I sat on the edge of the bed and pulled the urinal out from under the bed; it was empty, probably because the nurse had emptied it again. The nurse is such a good person, much better than those friends with whom I've shared life and death.

I was especially disappointed in Zhou San. Even if he was angry with me because of Yang Sisi's departure, he didn't have to treat me like this... I really couldn't take care of myself anymore. His indifference was really devastating to my mood.

He doesn't need to come anymore, because Lao Mi and my mother will arrive in Dali before evening, and they can't just ignore my life and death like these friends.

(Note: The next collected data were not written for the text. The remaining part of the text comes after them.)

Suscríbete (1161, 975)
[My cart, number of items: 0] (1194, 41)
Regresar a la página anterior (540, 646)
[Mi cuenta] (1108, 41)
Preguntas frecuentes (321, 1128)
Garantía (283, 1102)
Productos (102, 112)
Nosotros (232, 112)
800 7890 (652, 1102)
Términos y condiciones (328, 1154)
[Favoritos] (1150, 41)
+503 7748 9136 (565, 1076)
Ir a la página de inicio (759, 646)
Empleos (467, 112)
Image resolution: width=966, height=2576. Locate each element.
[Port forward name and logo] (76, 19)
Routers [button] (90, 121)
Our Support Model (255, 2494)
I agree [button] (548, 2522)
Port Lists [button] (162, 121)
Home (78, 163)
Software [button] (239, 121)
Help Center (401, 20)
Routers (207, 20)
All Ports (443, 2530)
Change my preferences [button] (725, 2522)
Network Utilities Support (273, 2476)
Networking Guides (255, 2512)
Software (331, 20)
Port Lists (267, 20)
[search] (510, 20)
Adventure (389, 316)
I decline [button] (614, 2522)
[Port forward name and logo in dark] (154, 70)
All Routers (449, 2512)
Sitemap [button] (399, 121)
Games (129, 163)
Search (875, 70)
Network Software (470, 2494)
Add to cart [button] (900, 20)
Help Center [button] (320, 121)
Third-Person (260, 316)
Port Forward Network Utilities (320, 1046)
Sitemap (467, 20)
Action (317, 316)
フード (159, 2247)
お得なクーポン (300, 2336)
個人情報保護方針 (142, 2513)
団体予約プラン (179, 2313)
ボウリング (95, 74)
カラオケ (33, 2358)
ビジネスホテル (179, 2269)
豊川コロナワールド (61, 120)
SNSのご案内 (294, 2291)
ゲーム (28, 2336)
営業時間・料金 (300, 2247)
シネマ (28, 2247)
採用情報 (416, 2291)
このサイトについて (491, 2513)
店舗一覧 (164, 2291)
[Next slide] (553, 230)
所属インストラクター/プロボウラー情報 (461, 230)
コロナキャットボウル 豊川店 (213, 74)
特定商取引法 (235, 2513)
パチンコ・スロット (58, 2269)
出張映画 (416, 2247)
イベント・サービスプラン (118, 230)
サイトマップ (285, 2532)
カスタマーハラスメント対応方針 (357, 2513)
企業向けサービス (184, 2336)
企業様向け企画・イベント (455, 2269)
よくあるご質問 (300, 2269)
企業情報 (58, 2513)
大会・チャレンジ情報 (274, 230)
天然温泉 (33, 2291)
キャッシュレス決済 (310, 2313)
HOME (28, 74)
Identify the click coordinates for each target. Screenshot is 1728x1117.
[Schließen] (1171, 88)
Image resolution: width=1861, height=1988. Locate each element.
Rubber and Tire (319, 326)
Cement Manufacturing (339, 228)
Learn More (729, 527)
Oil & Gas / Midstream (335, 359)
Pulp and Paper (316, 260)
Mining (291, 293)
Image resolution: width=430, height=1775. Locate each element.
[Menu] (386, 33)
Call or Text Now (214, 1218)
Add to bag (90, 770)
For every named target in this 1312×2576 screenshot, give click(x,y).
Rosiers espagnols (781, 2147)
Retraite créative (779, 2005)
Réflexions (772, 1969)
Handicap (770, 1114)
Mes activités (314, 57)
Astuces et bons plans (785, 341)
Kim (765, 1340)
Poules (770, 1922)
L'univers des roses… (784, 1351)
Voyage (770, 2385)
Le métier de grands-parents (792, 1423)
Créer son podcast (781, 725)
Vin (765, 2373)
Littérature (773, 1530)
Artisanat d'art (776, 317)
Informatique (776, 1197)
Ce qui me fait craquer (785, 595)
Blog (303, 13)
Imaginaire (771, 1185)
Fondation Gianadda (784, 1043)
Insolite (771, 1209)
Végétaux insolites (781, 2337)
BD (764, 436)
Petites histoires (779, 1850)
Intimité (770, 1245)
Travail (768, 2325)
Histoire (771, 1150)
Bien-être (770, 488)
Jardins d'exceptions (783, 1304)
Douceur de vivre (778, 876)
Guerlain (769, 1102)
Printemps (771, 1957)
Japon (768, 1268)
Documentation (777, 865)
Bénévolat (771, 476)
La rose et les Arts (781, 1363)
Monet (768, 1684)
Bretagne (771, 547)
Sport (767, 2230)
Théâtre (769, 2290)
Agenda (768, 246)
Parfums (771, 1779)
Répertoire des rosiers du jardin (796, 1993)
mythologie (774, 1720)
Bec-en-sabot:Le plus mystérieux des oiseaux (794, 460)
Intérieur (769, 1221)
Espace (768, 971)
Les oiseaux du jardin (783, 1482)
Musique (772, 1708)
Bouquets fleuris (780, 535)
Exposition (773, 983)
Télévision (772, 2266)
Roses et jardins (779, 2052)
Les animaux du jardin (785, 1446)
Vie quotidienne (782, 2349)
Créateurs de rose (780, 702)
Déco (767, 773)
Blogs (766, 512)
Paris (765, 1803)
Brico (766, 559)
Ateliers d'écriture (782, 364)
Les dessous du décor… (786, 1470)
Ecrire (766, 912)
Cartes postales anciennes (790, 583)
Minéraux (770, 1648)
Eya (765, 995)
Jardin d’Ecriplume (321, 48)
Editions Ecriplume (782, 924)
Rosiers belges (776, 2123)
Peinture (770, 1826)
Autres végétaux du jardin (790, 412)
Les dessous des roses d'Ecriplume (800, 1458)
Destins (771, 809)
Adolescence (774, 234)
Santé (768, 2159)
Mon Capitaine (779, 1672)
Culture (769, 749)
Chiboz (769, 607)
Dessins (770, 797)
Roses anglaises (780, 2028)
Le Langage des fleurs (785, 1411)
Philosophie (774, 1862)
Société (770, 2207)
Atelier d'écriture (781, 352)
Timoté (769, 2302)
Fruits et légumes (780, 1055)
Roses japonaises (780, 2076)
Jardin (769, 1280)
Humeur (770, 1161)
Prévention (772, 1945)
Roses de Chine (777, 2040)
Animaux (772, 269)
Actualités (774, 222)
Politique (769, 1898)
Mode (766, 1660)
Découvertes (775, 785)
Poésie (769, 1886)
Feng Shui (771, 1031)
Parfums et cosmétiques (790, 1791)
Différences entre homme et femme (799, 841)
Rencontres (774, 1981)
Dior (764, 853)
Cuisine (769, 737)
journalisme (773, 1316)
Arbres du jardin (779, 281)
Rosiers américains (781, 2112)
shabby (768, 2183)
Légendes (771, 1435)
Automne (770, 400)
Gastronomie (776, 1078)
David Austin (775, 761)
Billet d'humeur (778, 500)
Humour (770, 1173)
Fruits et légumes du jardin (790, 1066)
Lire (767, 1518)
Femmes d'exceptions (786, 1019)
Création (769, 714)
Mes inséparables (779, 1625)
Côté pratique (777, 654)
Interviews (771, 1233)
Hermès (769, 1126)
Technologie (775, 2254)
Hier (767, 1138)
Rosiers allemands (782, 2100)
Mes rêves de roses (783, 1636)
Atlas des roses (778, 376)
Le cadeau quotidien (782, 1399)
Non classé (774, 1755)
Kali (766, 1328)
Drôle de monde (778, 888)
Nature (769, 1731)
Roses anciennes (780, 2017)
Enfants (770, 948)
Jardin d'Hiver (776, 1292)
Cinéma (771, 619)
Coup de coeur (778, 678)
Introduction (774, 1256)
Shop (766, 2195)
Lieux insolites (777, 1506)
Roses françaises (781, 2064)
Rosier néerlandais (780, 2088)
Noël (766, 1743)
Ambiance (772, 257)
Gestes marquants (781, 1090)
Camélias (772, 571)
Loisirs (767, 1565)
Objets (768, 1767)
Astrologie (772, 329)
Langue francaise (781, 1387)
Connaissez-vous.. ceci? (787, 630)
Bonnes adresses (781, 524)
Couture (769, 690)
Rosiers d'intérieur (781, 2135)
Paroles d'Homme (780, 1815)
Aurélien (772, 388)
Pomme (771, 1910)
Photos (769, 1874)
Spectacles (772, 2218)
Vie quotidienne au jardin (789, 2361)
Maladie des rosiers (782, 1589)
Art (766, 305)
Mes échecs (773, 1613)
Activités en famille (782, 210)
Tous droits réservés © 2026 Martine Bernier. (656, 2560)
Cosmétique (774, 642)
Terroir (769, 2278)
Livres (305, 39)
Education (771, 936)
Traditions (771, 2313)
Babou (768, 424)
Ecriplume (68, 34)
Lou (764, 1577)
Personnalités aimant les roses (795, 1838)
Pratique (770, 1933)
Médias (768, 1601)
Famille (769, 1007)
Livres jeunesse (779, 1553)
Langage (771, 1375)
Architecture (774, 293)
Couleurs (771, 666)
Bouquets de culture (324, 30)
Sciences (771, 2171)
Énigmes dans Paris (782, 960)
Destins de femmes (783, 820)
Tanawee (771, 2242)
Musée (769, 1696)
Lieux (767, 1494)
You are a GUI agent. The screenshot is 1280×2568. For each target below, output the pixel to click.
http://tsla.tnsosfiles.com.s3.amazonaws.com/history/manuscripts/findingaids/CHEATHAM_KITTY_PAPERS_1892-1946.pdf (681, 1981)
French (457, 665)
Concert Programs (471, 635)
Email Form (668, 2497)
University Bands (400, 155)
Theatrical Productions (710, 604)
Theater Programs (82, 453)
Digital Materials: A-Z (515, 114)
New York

I was very hungry, and I felt embarrassed to ask An'an, who came to visit me last night, to buy me something to eat... I just took her words as politeness, because she is a woman with a man, and if we visit each other too often, it could easily cause misunderstandings, so I was already very grateful to her for coming to see me once.

...

I called Nicole, and she said she went to Lijiang to work on the opening of a bar there; I also called Chen Jin, and he was busy with the bar's renovation, so he didn't have time to come over.

I feel like they conspired to isolate me during this difficult time.

I have no choice, only

I was able to order takeout using my phone.

While I was waiting, the nurse came to give me an IV drip as usual... In the meantime, I asked her, "You work in a hospital, so you must know a lot of professional caregivers who work as hospital companions, right?"

"Yes, we know each other. What's wrong?"

"I feel bad troubling you to empty my bedpan every day... I'd better hire a caregiver, I'll be staying in the hospital for quite a while!"

The nurse paused for a moment, then looked at me and replied, "You're overthinking it... How could we possibly empty a patient's bedpan?!"

"If you didn't spill it... then who did it?"